A-myo-trophic comes from the Greek language. "A" means no. "Myo" refers to muscle, and "Trophic" means nourishment – "No muscle nourishment." When a muscle has no nourishment, it "atrophies" or wastes away. "Lateral" identifies the areas in a person's spinal cord where portions of the nerve cells that signal and control the muscles are located. As this area degenerates it leads to scarring or hardening ("sclerosis") in the region.
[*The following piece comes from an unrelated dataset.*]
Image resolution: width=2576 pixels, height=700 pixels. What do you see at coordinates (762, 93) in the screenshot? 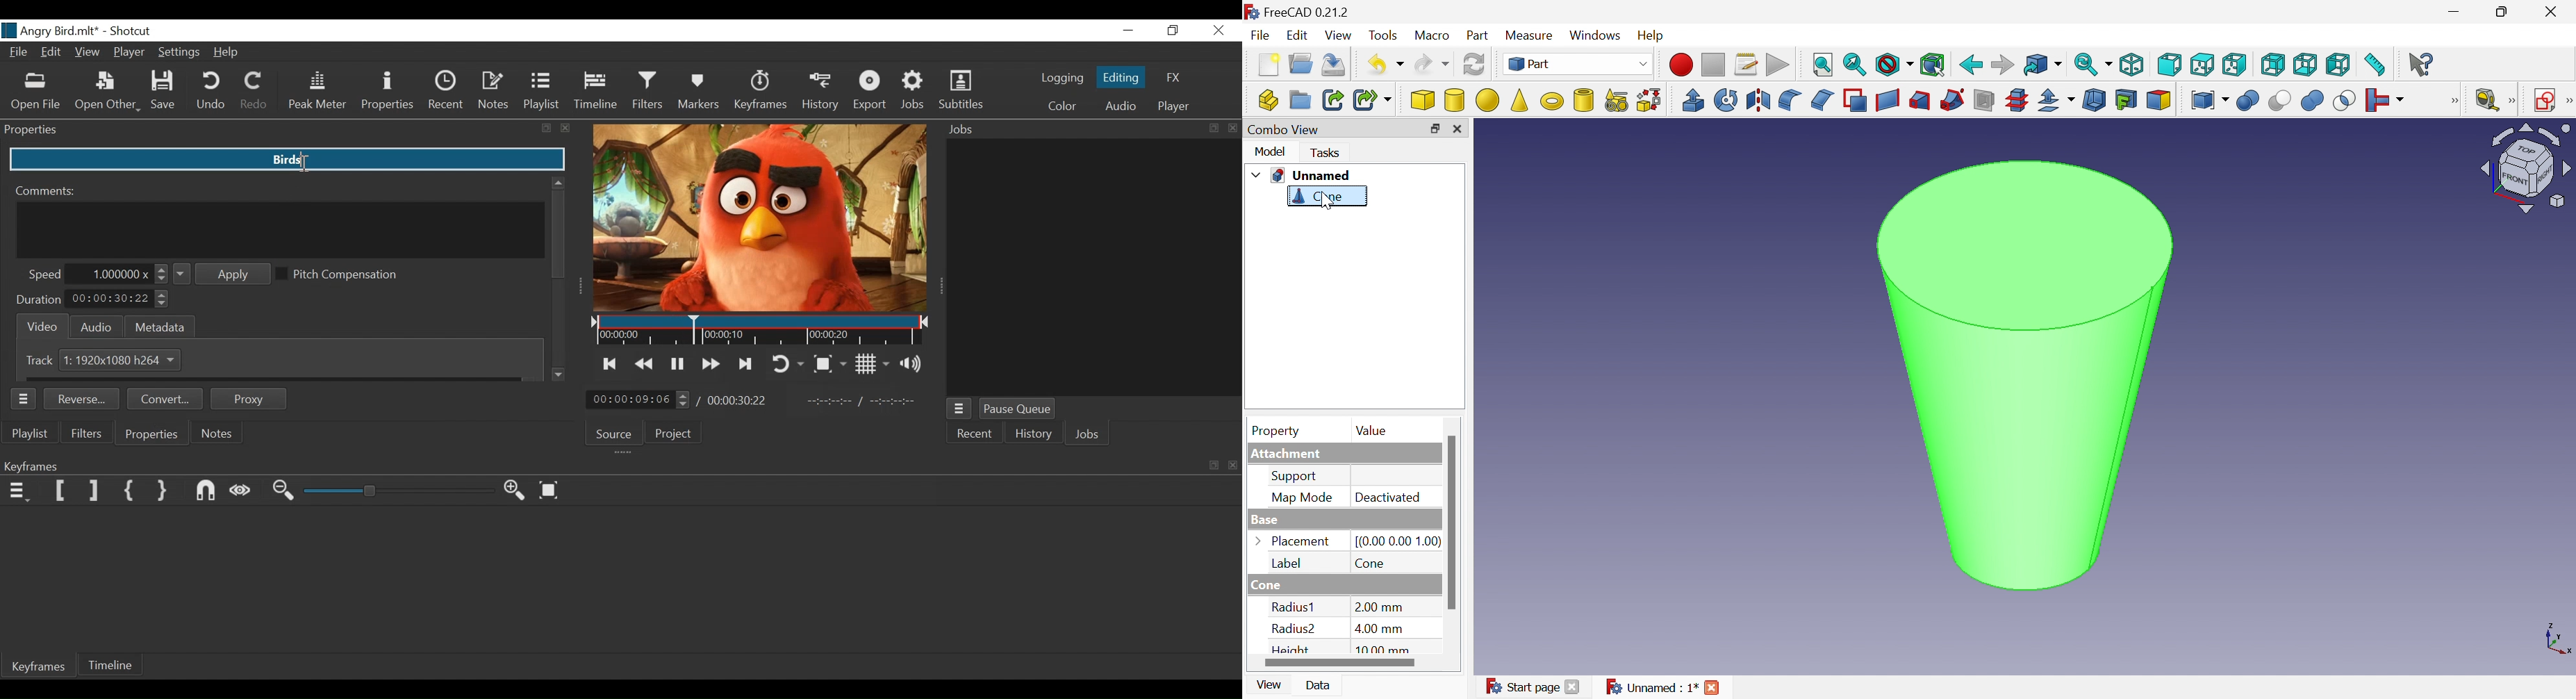
I see `Keyframe` at bounding box center [762, 93].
Motor neurons reach from the brain to the spinal cord and from the spinal cord to the muscles throughout the body. The progressive degeneration of the motor neurons in ALS eventually leads to their demise. When the motor neurons die, the ability of the brain to initiate and control muscle movement is lost. With voluntary muscle action progressively affected, people may lose the ability to speak, eat, move and breathe. The motor nerves that are affected when you have ALS are the motor neurons that provide voluntary movements and muscle control. Examples of voluntary movements are making the effort to reach for a smart phone or step off a curb. These actions are controlled by the muscles in the arms and legs.
There are two different types of ALS, sporadic and familial. Sporadic which is the most common form of the disease in the U.S., is 90 – 95 percent of all cases. It may affect anyone, anywhere. Familial ALS (FALS) accounts for 5 to 10 percent of all cases in the U.S. Familial ALS means the disease is inherited. In those families, there is a 50% chance each offspring will inherit the gene mutation and may develop the disease. French neurologist Jean-Martin Charcot discovered the disease in 1869.
During the 2014 ALS Ice Bucket Challenge, millions of people started talking about ALS. Keep the conversation going to increase understanding of the disease.
Recent years have brought a wealth of new scientific understanding regarding the physiology of this disease. There is currently one FDA approved drug, riluzole, that modestly slows the progression of ALS in some people. Although there is not yet a cure or treatment that that halts or reverses ALS, scientists have made significant progress in learning more about this disease. In addition, people with ALS may experience a better quality of life in living with the disease by participating in support groups and attending an ALS Association Certified Treatment Center of Excellence or a Recognized Treatment Center.